Tudo que aponta para o alto, e para lá segue, converge; porque para as alturas apenas a verdade peregrina, somente ela se eleva para no firmamento habitar.
É na verdade, e apenas nela, que todos podemos dialogar, desde que, nosso coração de fato deseje ardentemente conhecer a verdade e, conhecendo-a, permitir que ela nos transforme por inteiro à sua imagem e parecença.
E é aí que a porca torce o rabo porque, muitas vezes, aquilo que chamamos de “procura pela verdade”, na realidade, não passa de um rasteiro desejo caprichoso de querer afirmar diante de todos, e perante nós mesmos, que nossos enganos pessoais, ideológicos e similares, seriam uma espécie de “verdade revela” por nós que, soberbamente, presumimos ser uma espécie de deuzinho.
Quando estamos com nossos pés presos a esse lamaçal, acabamos por trocar a convergência para o céu pelas divergências que nos arrastam para baixo, para o império da confusão e da perdição e, tolamente, chamamos isso de “tomada de consciência” para nossa “libertação”.

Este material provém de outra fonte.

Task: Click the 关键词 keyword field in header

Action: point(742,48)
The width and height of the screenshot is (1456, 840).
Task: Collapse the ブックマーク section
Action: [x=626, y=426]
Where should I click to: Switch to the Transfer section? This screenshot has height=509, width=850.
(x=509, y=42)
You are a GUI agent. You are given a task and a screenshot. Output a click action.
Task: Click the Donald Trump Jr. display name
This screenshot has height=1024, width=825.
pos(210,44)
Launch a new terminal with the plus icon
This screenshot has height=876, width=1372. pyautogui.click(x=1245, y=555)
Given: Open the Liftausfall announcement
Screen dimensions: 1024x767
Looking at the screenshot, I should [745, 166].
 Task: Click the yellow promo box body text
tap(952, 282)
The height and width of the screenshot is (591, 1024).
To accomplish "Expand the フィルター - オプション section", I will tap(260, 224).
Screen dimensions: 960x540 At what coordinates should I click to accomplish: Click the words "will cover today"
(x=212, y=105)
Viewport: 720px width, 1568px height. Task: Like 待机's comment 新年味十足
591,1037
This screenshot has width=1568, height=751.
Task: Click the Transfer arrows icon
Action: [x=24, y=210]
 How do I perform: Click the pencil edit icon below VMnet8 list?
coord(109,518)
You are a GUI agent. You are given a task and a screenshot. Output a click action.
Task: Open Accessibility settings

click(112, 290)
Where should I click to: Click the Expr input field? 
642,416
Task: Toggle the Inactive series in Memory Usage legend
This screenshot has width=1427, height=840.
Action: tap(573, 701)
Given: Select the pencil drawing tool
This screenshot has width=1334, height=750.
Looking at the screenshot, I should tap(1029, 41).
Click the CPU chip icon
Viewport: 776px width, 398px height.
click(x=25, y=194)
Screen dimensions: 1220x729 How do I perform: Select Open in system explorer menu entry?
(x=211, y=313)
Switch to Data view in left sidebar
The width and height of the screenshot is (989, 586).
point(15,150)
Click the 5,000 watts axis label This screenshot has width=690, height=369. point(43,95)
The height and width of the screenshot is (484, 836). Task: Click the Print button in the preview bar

Há uma passagem, do livro “O Paraíso Perdido” de John Milton, que me causa um profundo temor e um terrificante tremor. É a passagem onde Lúcifer precipita para o inferno e, nele estando, profere o seu sulfuroso discurso. Nesse, lá pelas tantas, o anjo caído diz: “De que importa o lugar onde resido, se sou sempre o mesmo e o que devo ser? Aqui, ao menos, seremos livres! Mais vale reinar no inferno do que servir no céu”.
Bem, não há liberdade onde não impera a verdade. A verdade acaba por não deitar raízes nos corações que se fazem inconstantes. E todo coração inconstante, em sua volúpia de querer afirmar-se diante de si, de tudo e de todos, acaba terminando como uma massa amorfa, facilmente moldável nas mãos ignóbeis das multidões, das ideologias e dos poderes instituídos e, termina por beijar amorosamente os grilhões de seus caprichos manipulados por intenções que ela ignora.
Mas essa imagem, criada por John Milton, infelizmente, bem retrata a nossa triste situação no mundo contemporâneo. Preferimos mil vezes insistirmos teimosamente na defesa de um erro, de uma mentira – sobre o qual edificamos grande parte de nossa vida, e de nossa personalidade – do que demolir, pedra por pedra, nosso castelo de cartas marcadas para, do zero, edificarmos uma nova morada para nossa alma.
Podemos até dizer, em público, que estamos dispostos a isso, falando com todo aquele puritanismo pós-moderno e politicamente correto, tão característico de nossa época; porém, dificilmente, seríamos capazes de confessar esse vexame no silêncio taciturno do tribunal de nossa consciência, diante da voz diáfana que ecoa pelos átrios de nosso acabrunhado coração.
Resumindo a encrenca: o alienado é sempre o outro; quem está preso na quarta camada é sempre nosso vizinho; a pessoa que tem um temperamento complicado é sempre um parente próximo; o fofoqueiro é invariavelmente aquele que nos ouve; o opressor são todas as figuras que ousam não concordar conosco; os pecadores seriam aqueles que não nos aceita como somos; enfim, tudo no mundo está com defeito e precisa ser mudado radicalmente, tudo, menos nossa incapacidade de reconhecer que não somos a solução para praticamente nenhum problema existente, que somos apenas e tão somente parte de um terrificante problema.
Pois é. Mas o que nos falta de humildade nos sobra em vaidade e soberba e, de forma similar ao anjo caído do poema de Milton, seguimos em nosso cambaleante passo, com nossas convicções furibundas e opiniões furadas, sobre tudo e todos, reinando em nosso mundinho imaginário como se esse fosse o “império da criticidade”.
Enfim, quando alguém de forma luciferina bradar, aos quatro ventos, que “mais vale reinar no inferno [o reino da mentira] do que servir no céu [o império da verdade]”, porque, no entender dessas vozes, essa atitude as tornaria livres, lembremos, vivamente, como esse tipo de revolta termina e, principalmente, que apenas a Verdade, que se fez carne e habitou entre nós, pode nos libertar desse labirinto sem fim.